Governor Wolf’s proposed state budget addresses the Commonwealth’s structural deficit and raises the money needed to strategically invest in growing Pennsylvania’s economy, educating its children, creating good jobs, and caring for its most vulnerable citizens. His plan plainly lays out where the revenue will come from to make those investments possible.

None of the governor’s revenue-raising ideas are new. Similar ideas have been proposed in prior legislative sessions by lawmakers on both sides of the aisle.

For example, the governor proposes raising the personal income tax to 3.7 % and the sales taxes to 6.6%, while broadening the sales tax to include some additional goods and services but not food and clothing. Our online side-by-side comparison breaks down how these increases compare to Republican-sponsored legislation introduced last session.

Specifically, 2013-14 House legislation proposed by Rep. Reed would have increased the PIT to the same 3.7% level the governor proposes, while Rep. Cox and Sen. Argall proposed a higher increase to 4.34%.

Rep. Cox and Sen. Argall proposed raising the sales tax to 7%, higher than the governor’s proposed 6.6%, and broadening it to include most food, clothing, and personal services. Rep. Reed also proposed raising the sales tax to 7 percent but did not broaden it to additional items.

The Cox and Argall proposals garnered support from a large number of legislators:

  • 48 Republican and 13 Democratic cosponsors in the House, and 13 Republican and 12 Democratic cosponsors in the Senate;
  • 47 Republicans and 12 Democrats in the House voted for Rep. Cox’s proposal;
  • 12 Republicans and 13 Democrats in the Senate voted for Sen. Argall’s proposal.

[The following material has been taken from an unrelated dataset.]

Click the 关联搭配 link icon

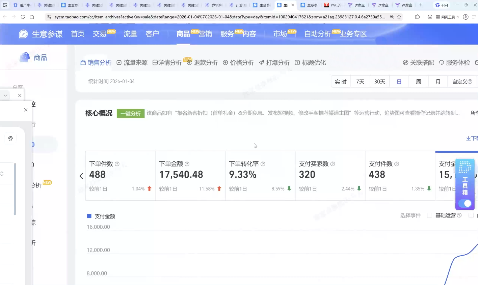coord(418,62)
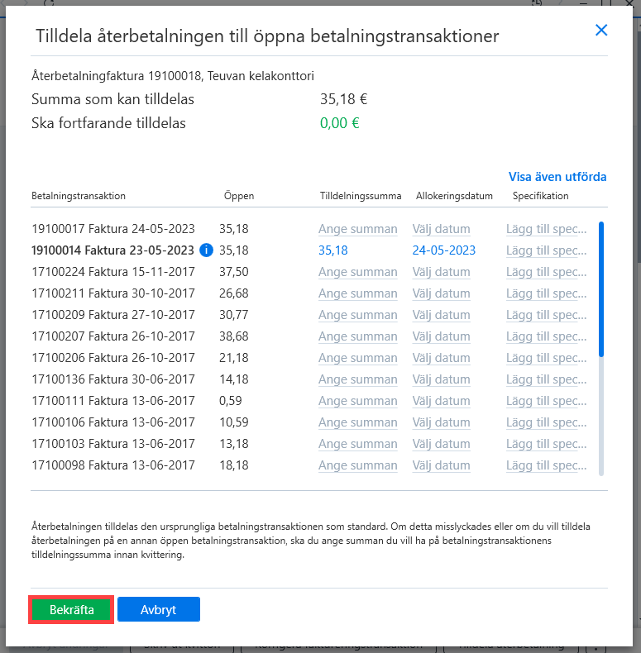The width and height of the screenshot is (641, 653).
Task: Cancel with the Avbryt button
Action: click(x=158, y=610)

Rep. Reed’s proposal was not voted on; it had seven Republican cosponsors.

Since 2008, legislators on both sides of the aisle have also introduced legislation similar to the other revenue proposals in the Wolf budget: a severance tax on natural gas drilling, a tax on smokeless tobacco and cigars, and proposals to close the loopholes corporations use to artificially lower their income taxes (such as the Delaware loophole).

Obviously, legislators’ willingness to support raising revenue depends on how the money is used. On that issue, it is noteworthy that a main use of the revenue raised in the Wolf, Cox, Argall, and Reed proposals would be to lower property taxes.

Because revenue proposals similar to the governor’s have received bipartisan support in the past, the budget debate this year should not be short-circuited by the claim that lawmakers won’t support broad-based tax increases on this scale. That claim is demonstrably false.